Macfarlane offers a frank assessment: “Language deficit leads to attention deficit. As we further deplete our ability to name, describe and figure particular aspects of our places, our competence for understanding and imagining relationship with non-human nature is correspondingly depleted” (Landmarks, 24). We can surely encounter nature without a sack full of names with which to label it, but the loss of names to promote noticing may indeed correspond with a loss of awareness and wonder. 

This connection between naming, noticing and wonder is of paramount importance for the Christian. Without the language and experience of wild places, we lose some understanding of the potent proclamation of Psalm 19: “The heavens declare the glory of God, and the sky above proclaims his handiwork.” What part of this message is lost when one loses a vision of such skies? What wonder ceases when we no longer remember the starry hosts over which our Creator-God stands sovereign (Isa 40:26 ESV)? Our failure to notice the natural world cannot help but result in a failing awareness of both creation and creator. This inattentiveness not only impedes human flourishing, but also inhibits worship.

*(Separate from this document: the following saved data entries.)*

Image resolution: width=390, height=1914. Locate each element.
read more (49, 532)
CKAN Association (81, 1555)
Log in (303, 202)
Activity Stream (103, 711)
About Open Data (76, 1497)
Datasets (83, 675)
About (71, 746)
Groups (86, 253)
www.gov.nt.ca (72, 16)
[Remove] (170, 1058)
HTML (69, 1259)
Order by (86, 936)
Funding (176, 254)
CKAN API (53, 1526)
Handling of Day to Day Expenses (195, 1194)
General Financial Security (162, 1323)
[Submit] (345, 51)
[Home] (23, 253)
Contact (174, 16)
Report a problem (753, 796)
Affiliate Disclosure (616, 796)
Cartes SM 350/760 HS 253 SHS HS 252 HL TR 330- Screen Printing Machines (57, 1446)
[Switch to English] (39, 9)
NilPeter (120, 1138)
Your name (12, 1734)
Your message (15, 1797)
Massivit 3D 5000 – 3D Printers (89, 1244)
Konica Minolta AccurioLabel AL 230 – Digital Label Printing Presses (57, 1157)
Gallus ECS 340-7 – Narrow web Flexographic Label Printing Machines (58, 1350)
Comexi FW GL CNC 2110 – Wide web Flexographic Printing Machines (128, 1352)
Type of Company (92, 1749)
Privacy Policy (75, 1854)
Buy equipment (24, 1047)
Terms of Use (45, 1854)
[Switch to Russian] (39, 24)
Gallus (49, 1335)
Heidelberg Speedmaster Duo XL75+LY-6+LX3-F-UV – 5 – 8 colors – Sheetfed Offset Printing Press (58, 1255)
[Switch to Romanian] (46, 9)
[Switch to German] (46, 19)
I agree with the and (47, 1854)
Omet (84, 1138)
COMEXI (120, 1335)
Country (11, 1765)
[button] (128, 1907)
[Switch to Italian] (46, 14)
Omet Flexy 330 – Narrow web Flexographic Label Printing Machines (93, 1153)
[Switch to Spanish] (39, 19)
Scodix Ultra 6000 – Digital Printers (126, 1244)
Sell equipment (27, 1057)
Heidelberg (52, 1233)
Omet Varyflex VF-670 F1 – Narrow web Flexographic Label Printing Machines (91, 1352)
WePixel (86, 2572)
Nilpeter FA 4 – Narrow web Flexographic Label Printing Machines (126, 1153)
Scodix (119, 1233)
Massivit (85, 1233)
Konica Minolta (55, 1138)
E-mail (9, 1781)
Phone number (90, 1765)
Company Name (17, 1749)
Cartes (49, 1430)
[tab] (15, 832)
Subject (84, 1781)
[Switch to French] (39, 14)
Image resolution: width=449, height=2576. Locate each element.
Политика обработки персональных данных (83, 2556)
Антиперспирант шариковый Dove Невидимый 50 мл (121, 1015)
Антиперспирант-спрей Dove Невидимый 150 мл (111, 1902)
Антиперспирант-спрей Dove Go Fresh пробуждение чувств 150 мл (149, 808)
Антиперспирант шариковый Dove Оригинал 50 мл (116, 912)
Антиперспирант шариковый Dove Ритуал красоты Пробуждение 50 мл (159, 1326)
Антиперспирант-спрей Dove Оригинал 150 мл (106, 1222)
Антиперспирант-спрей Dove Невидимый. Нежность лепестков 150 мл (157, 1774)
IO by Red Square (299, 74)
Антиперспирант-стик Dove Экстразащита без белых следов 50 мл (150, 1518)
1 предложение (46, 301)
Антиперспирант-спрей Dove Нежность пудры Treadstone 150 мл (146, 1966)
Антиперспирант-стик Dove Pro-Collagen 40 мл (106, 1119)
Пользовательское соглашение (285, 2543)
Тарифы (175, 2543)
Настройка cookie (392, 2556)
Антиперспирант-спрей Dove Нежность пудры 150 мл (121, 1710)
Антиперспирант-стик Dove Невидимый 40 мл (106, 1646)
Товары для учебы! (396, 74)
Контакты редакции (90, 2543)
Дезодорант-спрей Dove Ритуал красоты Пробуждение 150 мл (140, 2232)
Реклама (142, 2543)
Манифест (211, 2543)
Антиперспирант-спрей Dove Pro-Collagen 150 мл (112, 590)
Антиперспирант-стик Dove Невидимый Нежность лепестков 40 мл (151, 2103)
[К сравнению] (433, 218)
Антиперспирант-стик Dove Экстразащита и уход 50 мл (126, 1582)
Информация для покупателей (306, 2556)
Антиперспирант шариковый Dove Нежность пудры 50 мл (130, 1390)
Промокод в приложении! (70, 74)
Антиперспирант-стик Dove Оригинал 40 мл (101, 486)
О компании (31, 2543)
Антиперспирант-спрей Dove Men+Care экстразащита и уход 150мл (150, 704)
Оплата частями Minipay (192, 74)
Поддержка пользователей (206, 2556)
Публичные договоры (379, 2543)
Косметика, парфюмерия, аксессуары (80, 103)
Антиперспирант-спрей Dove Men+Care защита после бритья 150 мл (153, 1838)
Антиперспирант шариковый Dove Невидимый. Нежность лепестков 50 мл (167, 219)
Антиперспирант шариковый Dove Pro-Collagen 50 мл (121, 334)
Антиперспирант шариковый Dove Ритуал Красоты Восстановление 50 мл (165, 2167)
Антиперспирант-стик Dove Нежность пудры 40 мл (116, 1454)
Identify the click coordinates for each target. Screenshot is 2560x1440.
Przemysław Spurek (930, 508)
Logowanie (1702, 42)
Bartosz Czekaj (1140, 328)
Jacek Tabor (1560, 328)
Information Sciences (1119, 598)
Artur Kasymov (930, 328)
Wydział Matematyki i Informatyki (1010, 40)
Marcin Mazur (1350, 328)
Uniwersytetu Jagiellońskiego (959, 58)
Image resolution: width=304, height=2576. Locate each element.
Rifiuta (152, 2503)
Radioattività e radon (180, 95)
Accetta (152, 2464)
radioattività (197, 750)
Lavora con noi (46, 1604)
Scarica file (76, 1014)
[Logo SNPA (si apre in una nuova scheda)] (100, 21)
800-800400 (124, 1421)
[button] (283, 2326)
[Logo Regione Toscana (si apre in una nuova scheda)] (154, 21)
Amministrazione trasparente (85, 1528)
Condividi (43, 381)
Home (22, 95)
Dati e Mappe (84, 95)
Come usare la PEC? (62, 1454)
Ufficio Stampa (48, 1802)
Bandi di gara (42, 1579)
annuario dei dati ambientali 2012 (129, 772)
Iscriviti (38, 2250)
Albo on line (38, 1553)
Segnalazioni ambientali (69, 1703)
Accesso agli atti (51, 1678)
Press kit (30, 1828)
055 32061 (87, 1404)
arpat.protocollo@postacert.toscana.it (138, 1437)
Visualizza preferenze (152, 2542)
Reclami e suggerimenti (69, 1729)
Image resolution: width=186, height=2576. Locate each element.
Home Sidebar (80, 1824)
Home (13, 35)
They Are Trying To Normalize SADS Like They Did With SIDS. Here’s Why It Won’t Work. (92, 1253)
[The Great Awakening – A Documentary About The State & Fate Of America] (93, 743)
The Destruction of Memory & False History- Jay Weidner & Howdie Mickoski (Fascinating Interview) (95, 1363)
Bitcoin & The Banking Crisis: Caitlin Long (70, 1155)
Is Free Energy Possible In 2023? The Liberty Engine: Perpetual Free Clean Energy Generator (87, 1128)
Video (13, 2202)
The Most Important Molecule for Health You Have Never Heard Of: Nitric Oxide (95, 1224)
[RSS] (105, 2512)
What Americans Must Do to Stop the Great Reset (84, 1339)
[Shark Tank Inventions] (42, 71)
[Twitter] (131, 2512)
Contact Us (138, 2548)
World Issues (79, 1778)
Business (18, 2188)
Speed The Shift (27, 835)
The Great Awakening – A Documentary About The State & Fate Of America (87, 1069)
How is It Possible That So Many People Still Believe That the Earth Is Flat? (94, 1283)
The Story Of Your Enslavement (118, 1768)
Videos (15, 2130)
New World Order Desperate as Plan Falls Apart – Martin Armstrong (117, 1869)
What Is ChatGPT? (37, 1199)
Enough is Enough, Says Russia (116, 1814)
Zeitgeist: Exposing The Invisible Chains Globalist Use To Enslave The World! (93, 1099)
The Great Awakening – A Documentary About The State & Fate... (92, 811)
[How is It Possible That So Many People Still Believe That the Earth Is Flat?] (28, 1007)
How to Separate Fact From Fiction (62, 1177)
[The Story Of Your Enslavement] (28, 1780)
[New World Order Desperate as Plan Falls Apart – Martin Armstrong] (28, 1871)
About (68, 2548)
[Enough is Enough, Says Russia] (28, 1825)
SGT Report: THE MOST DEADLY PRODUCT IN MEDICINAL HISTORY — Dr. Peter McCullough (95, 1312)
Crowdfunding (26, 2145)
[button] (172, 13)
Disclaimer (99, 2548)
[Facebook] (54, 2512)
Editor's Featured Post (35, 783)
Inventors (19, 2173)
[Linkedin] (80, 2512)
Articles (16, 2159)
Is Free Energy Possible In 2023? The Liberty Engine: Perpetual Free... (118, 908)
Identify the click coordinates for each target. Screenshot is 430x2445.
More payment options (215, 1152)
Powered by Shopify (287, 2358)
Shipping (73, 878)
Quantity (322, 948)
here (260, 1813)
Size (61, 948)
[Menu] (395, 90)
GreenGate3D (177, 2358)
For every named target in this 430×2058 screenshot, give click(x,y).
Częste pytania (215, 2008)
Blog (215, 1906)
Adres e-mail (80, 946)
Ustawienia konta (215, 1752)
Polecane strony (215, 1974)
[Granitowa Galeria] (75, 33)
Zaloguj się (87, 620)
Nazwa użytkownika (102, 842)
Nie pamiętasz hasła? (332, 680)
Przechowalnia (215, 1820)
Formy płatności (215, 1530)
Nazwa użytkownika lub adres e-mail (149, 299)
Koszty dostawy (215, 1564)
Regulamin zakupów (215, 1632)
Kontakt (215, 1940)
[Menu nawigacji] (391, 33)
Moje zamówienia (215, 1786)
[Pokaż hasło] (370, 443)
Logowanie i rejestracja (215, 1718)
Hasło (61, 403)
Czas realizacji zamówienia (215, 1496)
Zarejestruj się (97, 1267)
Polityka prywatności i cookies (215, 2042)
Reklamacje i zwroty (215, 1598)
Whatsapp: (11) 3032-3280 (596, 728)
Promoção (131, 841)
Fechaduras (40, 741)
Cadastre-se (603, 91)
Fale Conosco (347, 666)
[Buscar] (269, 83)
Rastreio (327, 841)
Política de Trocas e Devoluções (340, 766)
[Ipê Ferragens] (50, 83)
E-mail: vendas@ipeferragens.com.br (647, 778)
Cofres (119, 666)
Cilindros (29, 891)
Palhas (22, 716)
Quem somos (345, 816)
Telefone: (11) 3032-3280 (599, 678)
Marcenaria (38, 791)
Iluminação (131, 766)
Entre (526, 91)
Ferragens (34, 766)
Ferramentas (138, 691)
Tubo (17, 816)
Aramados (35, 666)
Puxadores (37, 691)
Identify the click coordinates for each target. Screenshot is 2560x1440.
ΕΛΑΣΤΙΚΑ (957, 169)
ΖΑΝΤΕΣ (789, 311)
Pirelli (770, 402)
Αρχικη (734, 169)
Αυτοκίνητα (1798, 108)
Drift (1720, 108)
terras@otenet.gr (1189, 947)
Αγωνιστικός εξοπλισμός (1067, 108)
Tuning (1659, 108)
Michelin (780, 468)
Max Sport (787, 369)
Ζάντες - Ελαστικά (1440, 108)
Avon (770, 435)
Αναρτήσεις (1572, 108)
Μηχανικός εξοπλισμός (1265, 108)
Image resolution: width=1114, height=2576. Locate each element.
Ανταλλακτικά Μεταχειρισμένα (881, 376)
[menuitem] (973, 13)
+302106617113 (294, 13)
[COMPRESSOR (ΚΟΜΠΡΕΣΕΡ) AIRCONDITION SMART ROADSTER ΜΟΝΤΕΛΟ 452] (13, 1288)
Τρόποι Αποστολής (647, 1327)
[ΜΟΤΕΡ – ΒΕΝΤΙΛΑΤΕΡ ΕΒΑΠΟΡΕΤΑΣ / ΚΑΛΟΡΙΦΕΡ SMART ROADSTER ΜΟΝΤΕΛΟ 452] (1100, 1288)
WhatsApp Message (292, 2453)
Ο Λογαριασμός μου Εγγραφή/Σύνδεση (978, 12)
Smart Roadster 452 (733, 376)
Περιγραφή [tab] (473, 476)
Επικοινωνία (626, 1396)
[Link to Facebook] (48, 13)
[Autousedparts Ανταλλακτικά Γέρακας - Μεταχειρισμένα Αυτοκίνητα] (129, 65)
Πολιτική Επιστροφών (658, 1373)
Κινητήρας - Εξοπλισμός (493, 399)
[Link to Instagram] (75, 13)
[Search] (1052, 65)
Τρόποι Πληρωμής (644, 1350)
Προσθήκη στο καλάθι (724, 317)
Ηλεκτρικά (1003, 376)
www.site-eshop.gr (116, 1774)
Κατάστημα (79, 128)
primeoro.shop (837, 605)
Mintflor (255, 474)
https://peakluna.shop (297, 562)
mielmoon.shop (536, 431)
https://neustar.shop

Just a few months ago, my husband and I took our boys on a week-long expedition into the Colorado Rockies. One particularly long and arduous hike took us through wooded forest, boulder fields, and high alpine lakes before it opened up onto an alpine meadow ablaze with summer colour. Eager to reach the trail’s end before an approaching thunderstorm, I forged across the meadow with zeal, aiming for a snack spot along the shoreline of a small stillwater.  My youngest child dawdled – partly due to tired little-boy legs, partly due to the wildflower handbook he had insisted on toting along. He seemed to stop nearly every few strides, pausing to examine blossoms of colour and match them to his guidebook, proudly shouting out the corresponding term to anyone within earshot. I struggled to quell the temptation to hurry him along that welled up within me – until I turned around and took in the magnificent view that had been at our backs as we climbed. My heart could do nothing but shout “glory!” to the creator of such beauty. The landscape was awe-inspiring. And in a flashing moment, I realized that my small child was helping us learn and remember the words to ascribe worship to the God of it all. Well done, little one. May we all strive to learn and remember – so that we have the language to notice and wonder

1. Robert Macfarlane, Landmarks (New York: Penguin Books, 2016), 10.
2. Robert Macfarlane, “Badger or Bulbasaur – Have Children Lost Touch with Nature?,” The Guardian,
3. Macfarlane, “Badger or Bulbasaur.”